Tomcat import log issue

Hi all,
I am new to this forum. So, I installed piwik on an apache webserver and I tried to import a log file from a Tomcat webserver but I get the following error:
Fatal error: Cannot guess the logs format. Please give one using either the --log-format-name or --log-format-regex option
This is the command that I used:
python /var/www/piwik/misc/log-analytics/import_logs.py --url=http://192.168.1.100/piwik/ /home/user/app1/catalina.2012-12-10.log --idsite=1 --recorders=1 --enable-http-errors --enable-http-redirects --enable-static --enable-bots
And this is what the log file contains:
Dec 10, 2012 12:02:50 AM org.apache.catalina.core.StandardWrapperValve invoke
INFO: 2012-12-10 00:02:50,000 - DEBUG InOutCallableStatementCreator# - Call: AdminReports.GETAPPLICATIONINFO(?)

I tried googling it but I didn’t find much.
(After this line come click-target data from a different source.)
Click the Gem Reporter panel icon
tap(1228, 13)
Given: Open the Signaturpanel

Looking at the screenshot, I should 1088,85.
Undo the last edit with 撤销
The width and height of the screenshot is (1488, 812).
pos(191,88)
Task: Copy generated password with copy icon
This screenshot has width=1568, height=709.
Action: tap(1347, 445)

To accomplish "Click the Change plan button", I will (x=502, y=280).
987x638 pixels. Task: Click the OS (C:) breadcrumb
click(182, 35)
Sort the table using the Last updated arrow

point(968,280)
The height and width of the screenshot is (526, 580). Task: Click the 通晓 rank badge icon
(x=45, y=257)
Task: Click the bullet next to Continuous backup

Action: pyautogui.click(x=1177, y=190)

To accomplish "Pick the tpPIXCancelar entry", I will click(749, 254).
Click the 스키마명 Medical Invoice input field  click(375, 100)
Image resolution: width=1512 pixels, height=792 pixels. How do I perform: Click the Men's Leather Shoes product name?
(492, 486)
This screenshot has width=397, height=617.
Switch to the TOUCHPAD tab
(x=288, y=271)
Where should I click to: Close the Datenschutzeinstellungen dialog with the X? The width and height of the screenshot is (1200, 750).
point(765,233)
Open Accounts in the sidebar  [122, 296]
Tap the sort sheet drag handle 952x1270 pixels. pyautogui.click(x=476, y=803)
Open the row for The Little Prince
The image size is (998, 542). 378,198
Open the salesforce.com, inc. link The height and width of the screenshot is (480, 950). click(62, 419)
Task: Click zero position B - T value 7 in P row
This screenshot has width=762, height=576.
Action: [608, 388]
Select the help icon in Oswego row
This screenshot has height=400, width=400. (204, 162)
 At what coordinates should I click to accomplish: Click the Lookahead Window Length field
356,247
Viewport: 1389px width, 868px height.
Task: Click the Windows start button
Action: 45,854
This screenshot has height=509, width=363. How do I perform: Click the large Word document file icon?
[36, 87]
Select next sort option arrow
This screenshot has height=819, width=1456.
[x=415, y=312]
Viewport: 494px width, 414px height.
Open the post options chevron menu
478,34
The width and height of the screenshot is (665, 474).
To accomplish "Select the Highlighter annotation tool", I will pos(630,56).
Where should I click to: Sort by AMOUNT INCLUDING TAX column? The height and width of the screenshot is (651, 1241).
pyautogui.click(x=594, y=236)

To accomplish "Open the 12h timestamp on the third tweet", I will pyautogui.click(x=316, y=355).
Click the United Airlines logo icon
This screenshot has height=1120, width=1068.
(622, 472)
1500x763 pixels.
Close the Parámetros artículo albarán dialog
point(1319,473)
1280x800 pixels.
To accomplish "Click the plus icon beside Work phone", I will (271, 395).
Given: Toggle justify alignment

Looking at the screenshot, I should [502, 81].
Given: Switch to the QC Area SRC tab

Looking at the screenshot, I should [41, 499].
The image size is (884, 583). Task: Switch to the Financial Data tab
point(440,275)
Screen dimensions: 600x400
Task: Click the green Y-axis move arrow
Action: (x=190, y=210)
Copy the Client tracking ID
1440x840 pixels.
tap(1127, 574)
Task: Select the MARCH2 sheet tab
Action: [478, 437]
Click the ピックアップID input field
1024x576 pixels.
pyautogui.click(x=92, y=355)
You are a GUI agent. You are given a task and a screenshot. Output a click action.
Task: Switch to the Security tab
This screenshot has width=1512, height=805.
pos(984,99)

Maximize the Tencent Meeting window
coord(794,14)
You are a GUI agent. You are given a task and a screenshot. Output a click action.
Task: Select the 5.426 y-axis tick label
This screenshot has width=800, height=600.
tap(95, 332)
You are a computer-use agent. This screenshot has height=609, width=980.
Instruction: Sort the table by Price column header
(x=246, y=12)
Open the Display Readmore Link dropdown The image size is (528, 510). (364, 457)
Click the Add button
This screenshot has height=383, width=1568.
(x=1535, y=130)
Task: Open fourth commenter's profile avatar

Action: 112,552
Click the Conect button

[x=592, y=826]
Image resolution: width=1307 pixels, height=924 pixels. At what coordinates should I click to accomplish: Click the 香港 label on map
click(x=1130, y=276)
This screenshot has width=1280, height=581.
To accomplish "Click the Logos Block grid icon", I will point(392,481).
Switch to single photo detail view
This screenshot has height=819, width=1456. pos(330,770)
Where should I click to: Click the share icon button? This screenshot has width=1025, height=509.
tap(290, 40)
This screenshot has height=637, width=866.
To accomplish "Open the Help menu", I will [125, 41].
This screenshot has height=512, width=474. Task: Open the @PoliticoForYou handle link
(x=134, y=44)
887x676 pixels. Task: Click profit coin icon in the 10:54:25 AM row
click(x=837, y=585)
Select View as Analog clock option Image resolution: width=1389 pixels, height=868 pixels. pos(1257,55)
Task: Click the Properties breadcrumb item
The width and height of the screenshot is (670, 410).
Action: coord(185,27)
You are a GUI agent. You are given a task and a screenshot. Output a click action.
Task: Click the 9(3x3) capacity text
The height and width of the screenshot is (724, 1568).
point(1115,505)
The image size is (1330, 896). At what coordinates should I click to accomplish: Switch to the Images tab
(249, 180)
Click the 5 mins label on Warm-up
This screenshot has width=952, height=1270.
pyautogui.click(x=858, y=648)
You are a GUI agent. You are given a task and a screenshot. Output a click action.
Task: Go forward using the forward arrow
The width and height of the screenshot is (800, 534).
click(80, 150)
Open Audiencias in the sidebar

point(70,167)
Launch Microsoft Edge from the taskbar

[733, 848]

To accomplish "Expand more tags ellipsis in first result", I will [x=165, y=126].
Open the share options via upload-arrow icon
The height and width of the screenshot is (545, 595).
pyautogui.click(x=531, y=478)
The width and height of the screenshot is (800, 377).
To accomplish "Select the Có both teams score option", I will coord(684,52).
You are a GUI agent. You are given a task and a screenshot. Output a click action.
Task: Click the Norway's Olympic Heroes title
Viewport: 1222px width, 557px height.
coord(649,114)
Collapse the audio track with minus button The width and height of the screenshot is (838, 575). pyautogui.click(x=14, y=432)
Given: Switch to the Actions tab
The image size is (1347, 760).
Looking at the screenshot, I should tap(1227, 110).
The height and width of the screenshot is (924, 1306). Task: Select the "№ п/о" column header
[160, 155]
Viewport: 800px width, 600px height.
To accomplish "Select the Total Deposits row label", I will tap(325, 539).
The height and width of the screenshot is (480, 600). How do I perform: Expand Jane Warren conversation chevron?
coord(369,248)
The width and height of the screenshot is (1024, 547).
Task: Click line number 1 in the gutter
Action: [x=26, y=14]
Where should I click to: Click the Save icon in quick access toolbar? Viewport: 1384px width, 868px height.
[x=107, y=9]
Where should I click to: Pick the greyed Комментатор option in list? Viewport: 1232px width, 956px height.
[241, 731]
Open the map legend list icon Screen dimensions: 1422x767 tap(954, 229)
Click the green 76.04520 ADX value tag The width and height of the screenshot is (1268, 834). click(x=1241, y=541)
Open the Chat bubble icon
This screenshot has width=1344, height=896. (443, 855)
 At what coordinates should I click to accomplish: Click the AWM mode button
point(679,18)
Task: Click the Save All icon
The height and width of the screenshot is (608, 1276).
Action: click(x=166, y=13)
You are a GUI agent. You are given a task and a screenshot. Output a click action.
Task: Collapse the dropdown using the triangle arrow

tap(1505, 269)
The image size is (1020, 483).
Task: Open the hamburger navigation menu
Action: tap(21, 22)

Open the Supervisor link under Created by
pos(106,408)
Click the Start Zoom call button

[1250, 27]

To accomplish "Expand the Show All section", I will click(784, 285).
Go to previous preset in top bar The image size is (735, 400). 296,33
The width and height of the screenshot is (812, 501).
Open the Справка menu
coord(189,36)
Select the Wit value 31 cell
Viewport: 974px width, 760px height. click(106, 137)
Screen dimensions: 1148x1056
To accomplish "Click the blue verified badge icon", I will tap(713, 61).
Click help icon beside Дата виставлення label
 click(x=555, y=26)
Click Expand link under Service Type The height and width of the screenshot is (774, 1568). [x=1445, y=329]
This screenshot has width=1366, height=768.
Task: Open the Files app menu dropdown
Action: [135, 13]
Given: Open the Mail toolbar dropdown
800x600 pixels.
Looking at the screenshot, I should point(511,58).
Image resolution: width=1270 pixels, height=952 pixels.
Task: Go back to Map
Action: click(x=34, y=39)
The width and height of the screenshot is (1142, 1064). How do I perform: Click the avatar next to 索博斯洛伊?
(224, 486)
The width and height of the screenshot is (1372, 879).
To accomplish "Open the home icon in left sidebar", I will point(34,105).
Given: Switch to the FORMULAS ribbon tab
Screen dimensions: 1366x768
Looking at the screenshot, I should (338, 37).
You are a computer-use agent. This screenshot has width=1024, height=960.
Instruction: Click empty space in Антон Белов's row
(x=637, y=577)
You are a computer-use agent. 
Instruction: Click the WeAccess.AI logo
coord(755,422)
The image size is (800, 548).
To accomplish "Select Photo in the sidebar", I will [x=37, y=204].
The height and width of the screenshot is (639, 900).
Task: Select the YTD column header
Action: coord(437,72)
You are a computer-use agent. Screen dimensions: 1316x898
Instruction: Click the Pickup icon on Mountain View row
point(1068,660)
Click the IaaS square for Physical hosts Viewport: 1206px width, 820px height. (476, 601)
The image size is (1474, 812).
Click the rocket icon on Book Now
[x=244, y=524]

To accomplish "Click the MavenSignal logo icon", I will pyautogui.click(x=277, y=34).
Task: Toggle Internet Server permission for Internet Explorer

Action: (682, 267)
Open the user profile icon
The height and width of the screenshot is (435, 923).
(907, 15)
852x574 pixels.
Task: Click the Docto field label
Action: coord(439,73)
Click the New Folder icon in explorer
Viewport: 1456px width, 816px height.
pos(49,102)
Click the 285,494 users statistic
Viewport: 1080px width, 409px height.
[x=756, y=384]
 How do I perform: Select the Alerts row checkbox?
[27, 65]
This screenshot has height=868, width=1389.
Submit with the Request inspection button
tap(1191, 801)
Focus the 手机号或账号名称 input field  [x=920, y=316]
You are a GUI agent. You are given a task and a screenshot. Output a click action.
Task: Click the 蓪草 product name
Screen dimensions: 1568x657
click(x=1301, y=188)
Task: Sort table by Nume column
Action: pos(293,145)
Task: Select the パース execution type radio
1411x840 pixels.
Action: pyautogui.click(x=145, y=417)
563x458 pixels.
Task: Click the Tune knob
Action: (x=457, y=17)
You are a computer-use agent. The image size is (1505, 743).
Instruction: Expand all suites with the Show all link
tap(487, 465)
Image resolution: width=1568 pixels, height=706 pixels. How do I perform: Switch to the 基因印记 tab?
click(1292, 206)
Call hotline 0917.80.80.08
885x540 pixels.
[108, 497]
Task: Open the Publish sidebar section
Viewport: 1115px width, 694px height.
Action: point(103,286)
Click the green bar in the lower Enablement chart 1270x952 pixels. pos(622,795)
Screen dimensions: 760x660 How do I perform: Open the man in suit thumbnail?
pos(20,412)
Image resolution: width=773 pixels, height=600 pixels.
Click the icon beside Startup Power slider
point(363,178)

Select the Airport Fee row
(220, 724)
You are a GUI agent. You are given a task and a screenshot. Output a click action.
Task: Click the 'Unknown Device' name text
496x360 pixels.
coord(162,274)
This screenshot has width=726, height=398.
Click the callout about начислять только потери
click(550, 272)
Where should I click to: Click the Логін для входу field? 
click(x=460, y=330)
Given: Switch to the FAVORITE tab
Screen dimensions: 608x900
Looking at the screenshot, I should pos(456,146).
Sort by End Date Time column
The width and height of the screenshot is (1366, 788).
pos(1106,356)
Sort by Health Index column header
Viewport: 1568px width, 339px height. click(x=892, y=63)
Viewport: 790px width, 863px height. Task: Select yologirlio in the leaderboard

Also I tried this forum but the same. Can you help me? What parrameter shall use with --log-format-name or --log-format-regex option?

Please see the ticket (and report the bug there with sample log file to reproduce): Log analytics list of improvements · Issue #3163 · matomo-org/matomo · GitHub

(if possible provide patch or documentation udpate)

I got no response from there. This thing is urgent. Can somebody help me?

what server version? PHP version? Python version?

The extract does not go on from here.